CHIARAMENTE

In merito al post precedente, non voglio raccogliere l’ennesima polemica di chi ha scritto che  avrei peccato in correttezza o che ha dato ad intendere che “ho interpretato male“. Il testo della lamentela è chiaro, è in italiano e non lascia spazio a molte interpretazioni. La mia, ovviamente contestabile, si basa su quello che ho letto, a mio avviso, molto chiaramente.

Oggi pomeriggio sono stato taggato in un post di un amico di Bagheria che ha voluto segnalare, a me e ad altri, quello che sta avvenendo nel comune a 5 stelle. In base a quanto descritto nello stesso, ci sarebbe una lista lunghissima di eletti, attivisti, simpatizzanti e relativi parenti che hanno qualcosa di abusivo nel comune del palermitano ma che, a differenza di altri “cittadini qualunque”, non sono stati colpiti da alcun provvedimento. Ricorderete qualche mese fa lo “sputtanamento” delle Iene a Bagheria, ma da qui ad arrivare ad una vera e propria lista di “privilegiati” ce ne passa. Quello che viene prospettato nell’articolo, se fosse confermato, sarebbe di una gravità inaudita. Si tratterebbe, chiaramente, dell’ennesima prova provata che il partito di Grillo è un vero e proprio bluff e che, purtroppo anche per loro, tra il dire ed il fare c’è di mezzo un vero e proprio oceano. Più che #onestà, direi #onestaff.

A proposito di staff e di bluff, prosegue, finendo ormai nel ridicolo, la telenovelas che riguarda il neo sindaco di Roma Raggi e la composizione della sua Giunta. Secondo quanto dichiarato dai grillini romani in campagna elettorale, la “squadra” del Sindaco sarebbe dovuta essere pronta prima del primo turno, poi prima del ballottaggio, poi prima della fine di Giugno ed infine in occasione del primo Consiglio Comunale che dovrebbe (dovrebbe eh ?) svolgersi il prossimo 7 Luglio. Il problema è che, quando sembrava che la questione fosse risolta, è arrivata la telefonata di Grillo che, sollecitato dai parlamentari romani, avrebbe indotto la Raggi a rivedere tutto (!!).

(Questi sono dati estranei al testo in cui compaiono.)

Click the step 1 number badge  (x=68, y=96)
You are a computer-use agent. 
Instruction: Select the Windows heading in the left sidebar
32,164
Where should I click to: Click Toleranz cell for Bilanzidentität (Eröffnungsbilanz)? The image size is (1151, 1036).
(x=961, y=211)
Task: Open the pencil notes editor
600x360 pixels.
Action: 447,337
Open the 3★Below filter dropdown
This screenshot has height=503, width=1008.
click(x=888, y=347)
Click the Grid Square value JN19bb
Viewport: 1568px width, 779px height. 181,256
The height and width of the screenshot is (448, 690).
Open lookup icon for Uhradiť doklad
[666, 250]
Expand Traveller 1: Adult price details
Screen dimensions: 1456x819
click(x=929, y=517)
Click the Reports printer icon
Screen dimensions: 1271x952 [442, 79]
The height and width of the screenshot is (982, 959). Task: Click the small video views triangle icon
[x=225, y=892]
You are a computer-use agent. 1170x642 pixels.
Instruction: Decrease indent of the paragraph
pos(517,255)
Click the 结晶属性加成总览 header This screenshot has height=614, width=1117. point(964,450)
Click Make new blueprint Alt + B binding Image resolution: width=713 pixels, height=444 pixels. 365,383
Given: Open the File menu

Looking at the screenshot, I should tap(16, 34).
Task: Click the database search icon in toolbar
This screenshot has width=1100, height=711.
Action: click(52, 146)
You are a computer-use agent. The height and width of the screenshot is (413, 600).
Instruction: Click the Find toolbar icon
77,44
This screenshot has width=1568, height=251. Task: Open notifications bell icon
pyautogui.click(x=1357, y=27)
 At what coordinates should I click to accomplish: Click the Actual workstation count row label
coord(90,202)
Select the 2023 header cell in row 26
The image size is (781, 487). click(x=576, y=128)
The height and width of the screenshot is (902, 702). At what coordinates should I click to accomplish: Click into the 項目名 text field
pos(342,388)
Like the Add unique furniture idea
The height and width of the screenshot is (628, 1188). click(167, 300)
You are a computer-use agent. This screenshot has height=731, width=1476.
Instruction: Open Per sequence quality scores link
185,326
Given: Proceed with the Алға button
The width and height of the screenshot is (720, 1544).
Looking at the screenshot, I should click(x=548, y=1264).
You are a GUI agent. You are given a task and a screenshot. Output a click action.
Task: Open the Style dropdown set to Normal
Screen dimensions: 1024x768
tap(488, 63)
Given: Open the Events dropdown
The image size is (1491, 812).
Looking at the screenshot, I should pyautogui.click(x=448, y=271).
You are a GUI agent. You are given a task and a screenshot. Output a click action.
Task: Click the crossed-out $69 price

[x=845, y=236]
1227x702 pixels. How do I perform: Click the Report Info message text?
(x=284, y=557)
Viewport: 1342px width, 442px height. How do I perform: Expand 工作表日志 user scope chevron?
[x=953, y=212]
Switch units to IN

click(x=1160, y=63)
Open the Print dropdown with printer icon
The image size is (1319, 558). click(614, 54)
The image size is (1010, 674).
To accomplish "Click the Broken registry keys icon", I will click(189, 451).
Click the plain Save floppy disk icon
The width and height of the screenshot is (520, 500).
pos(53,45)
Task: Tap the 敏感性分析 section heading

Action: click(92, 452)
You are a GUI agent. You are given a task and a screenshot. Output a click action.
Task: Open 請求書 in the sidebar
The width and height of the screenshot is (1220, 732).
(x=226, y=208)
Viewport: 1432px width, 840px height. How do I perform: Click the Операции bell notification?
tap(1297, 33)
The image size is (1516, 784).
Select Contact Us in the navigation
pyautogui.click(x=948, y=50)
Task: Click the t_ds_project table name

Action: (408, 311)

Potete leggere i fatti in questo articolo del FattoQuotidiano, un organo di stampa spesso “amico” del partito di Grillo e quindi difficilmente tacciabile come “gomblottista”Chiaramente viene la pelle d’oca se si pensa a quando sarà il momento di prendere decisioni decisive per il destino di Roma.

Voglio chiudere il post segnalandovi un evento molto importante a cui vi invito a partecipare. Si tratta di un tentativo di formare una “spedizione” di nisseni per essere a Palermo, il prossimo 19 Luglio, in via D’Amelio, in rappresentanza del movimento “Scorta Civica – Agende Rosse Caltanissetta”. L’invito, quindi, è quello di dare la vostra disponibilità reale a partecipare entro il prossimo 10 Luglio, in modo tale da avere il tempo necessario per vedere se c’è la possibilità di utilizzare un mezzo di trasporto comune sia per l’andata che per il ritorno. Ho partecipato varie volte alla giornata di presidio in via D’Amelio ed ogni volto è sempre un’esperienza forte e significativa che vi invito a provare, munendovi, chiaramente, di un’agenda rossa.